*** THE INPUT ***
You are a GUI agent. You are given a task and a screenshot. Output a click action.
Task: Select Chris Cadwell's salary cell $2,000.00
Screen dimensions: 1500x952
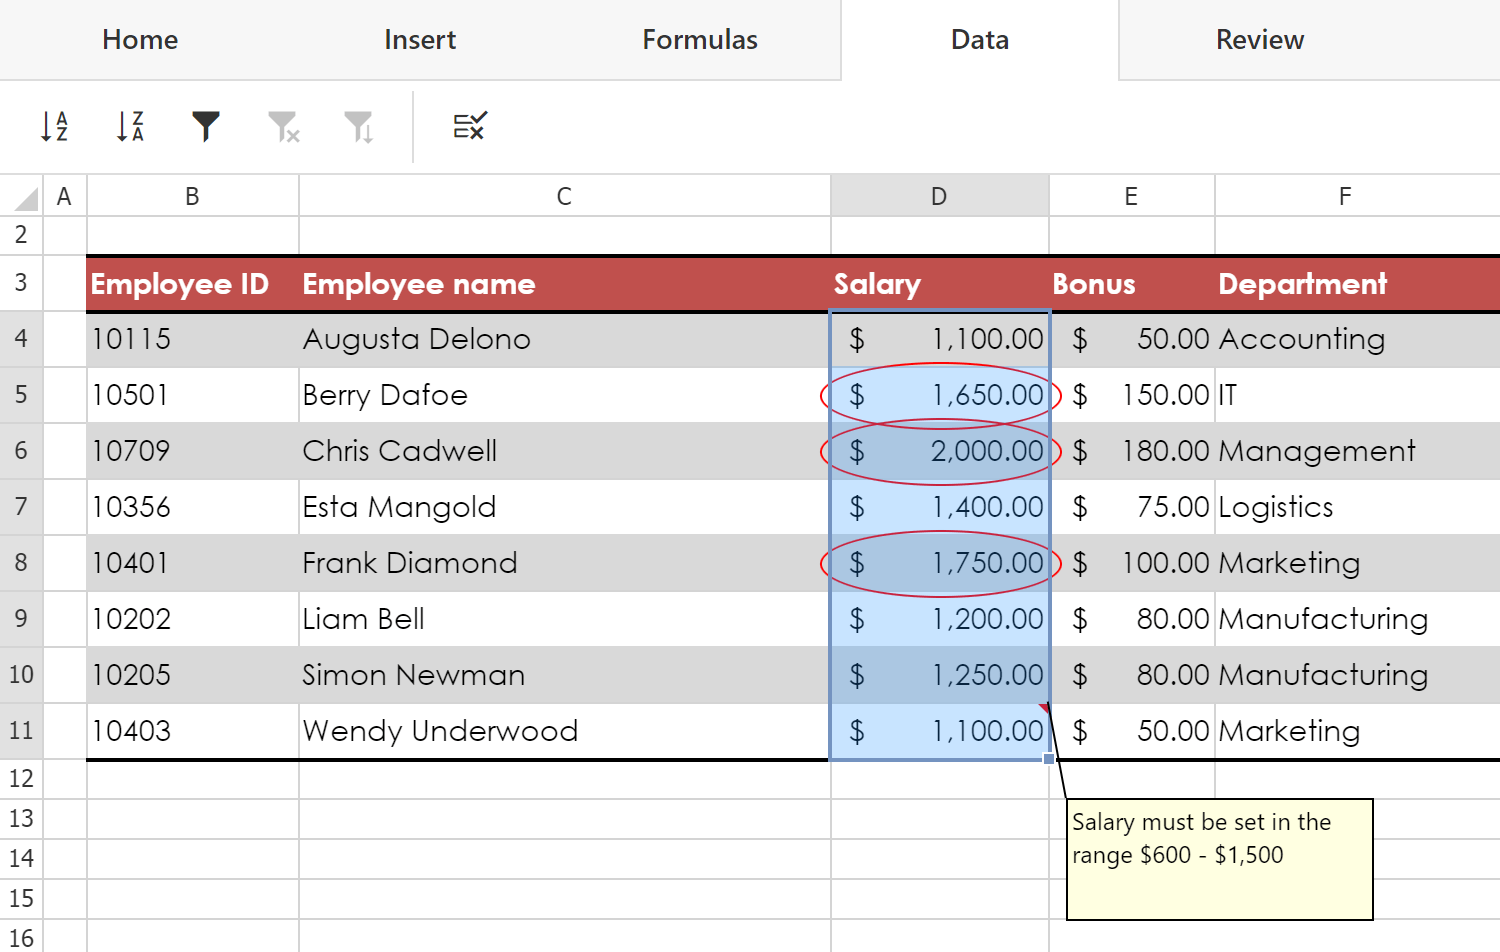(939, 451)
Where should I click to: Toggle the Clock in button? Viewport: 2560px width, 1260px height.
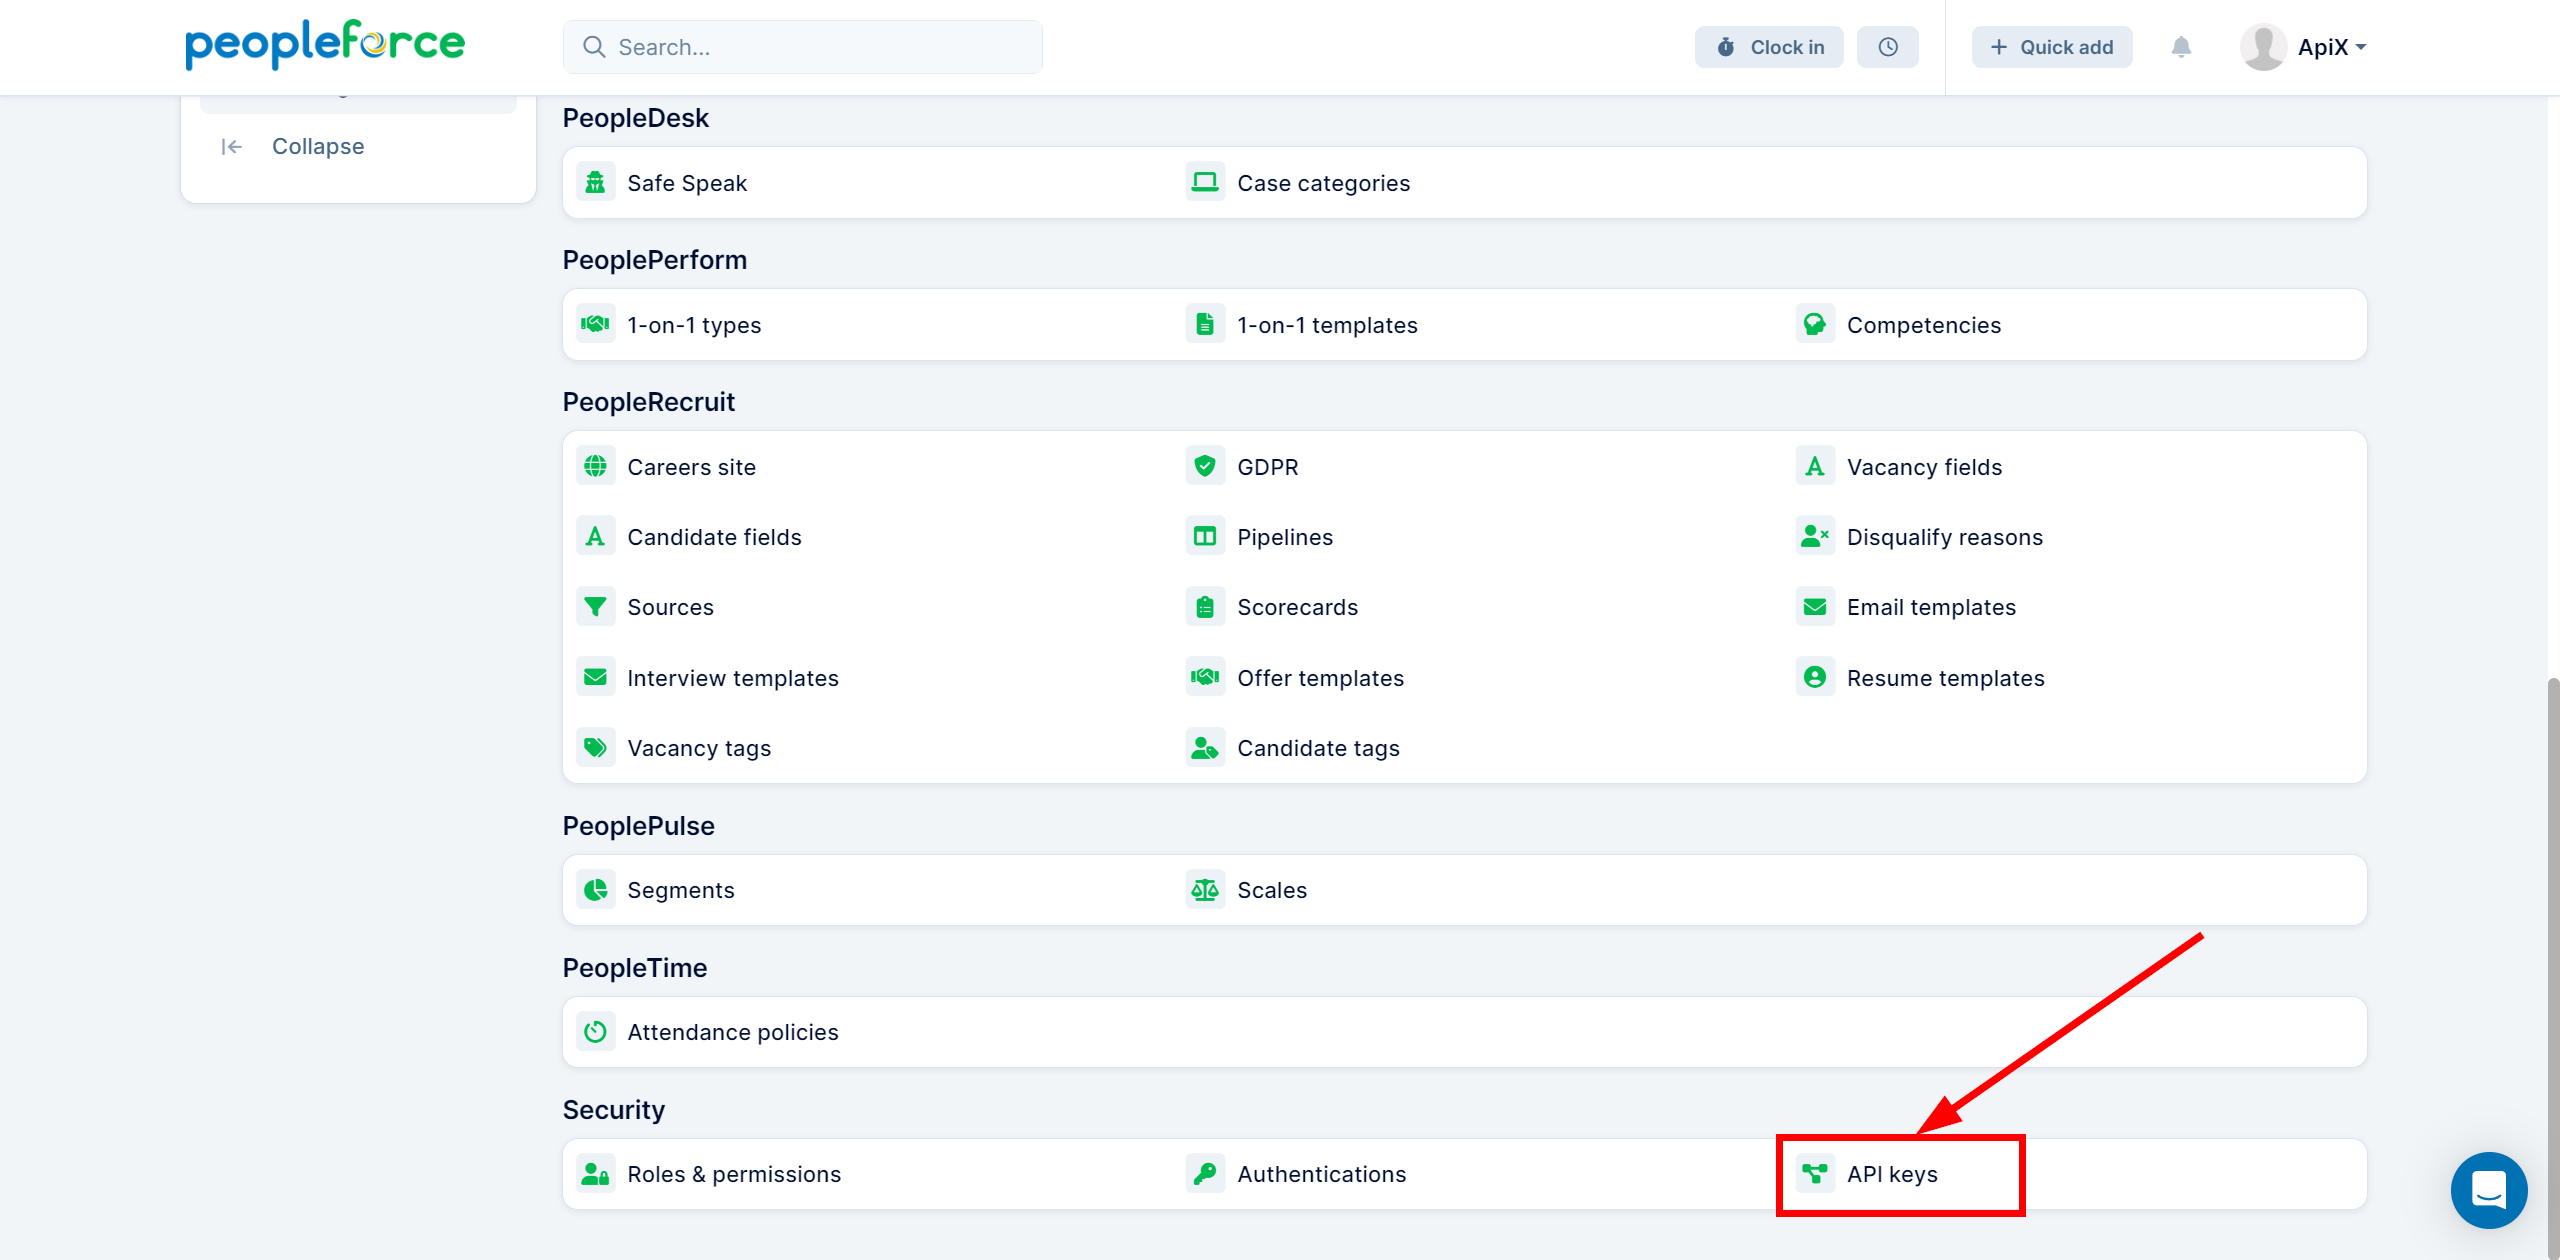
***
● EXERCISE DESCRIPTION: The records above are to be restated word for word, with every picture left out.

● REPLY TO THE EXERCISE:
You are a GUI agent. You are given a task and a screenshot. Output a click action.
Task: Select Chris Cadwell's salary cell $2,000.00
Screen dimensions: 1500x952
(939, 451)
Where should I click to: Toggle the Clock in button? Viewport: 2560px width, 1260px height.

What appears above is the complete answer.